There are moments during those sessions when Pulver gets to go back and watch one of his old fights or maybe break down an upcoming title bout like the recent rematch between Dustin Poirier and Conor McGregor that headlined UFC 257 in January.

While his fighting days are now behind him, Pulver can’t help but feel like he’s back in the cage throwing punches whenever there are lightweights competing because he knows he played some part in that.

“For a minute, I get to be 23 years old again,” Pulver said. “I get to be young again. That’s the part I could never prepare for. That’s something I want people to hold onto later, that’s how you create that fountain of youth.”

Pulver knows the lightweight division has moved beyond him now and there are going to be dozens of new champions crowned in the future as well but he’ll always hold a place in history as the first.

That’s something no one will ever forget.

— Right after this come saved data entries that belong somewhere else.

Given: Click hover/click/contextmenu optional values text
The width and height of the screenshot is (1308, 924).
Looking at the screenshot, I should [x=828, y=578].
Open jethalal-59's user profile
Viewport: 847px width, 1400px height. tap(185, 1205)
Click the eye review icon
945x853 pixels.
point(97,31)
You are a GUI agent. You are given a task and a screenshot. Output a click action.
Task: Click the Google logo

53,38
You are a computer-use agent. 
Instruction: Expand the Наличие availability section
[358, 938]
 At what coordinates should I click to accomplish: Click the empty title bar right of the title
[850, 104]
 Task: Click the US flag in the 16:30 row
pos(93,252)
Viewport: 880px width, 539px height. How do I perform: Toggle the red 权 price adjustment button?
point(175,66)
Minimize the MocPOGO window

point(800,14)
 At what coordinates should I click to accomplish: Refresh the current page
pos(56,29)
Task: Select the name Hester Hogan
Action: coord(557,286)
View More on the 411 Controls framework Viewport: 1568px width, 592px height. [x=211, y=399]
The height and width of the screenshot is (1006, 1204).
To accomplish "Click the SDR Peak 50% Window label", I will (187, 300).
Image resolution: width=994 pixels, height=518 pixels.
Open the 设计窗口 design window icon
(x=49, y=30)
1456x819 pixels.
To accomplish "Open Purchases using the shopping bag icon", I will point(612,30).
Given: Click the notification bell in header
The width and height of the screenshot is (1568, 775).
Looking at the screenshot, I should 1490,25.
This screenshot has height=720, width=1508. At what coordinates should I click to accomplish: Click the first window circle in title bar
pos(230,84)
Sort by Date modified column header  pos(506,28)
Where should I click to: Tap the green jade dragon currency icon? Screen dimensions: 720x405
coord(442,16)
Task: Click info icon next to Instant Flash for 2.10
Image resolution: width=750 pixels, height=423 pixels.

“They’ll always want to go back and see who the first was,” Pulver said. “Somebody said it during The Ultimate Fighter that B.J. [Penn] is always going to be this [star] and nobody is going to remember Jens Pulver. I thought to myself, you know maybe not but they’ll always go back as the weight class blows up, as the weight class becomes what it is today, they’re always going to want to go back and see the first.”

“They may not remember who is the 22nd heavyweight champion in history but everybody will always go back and look at the first.”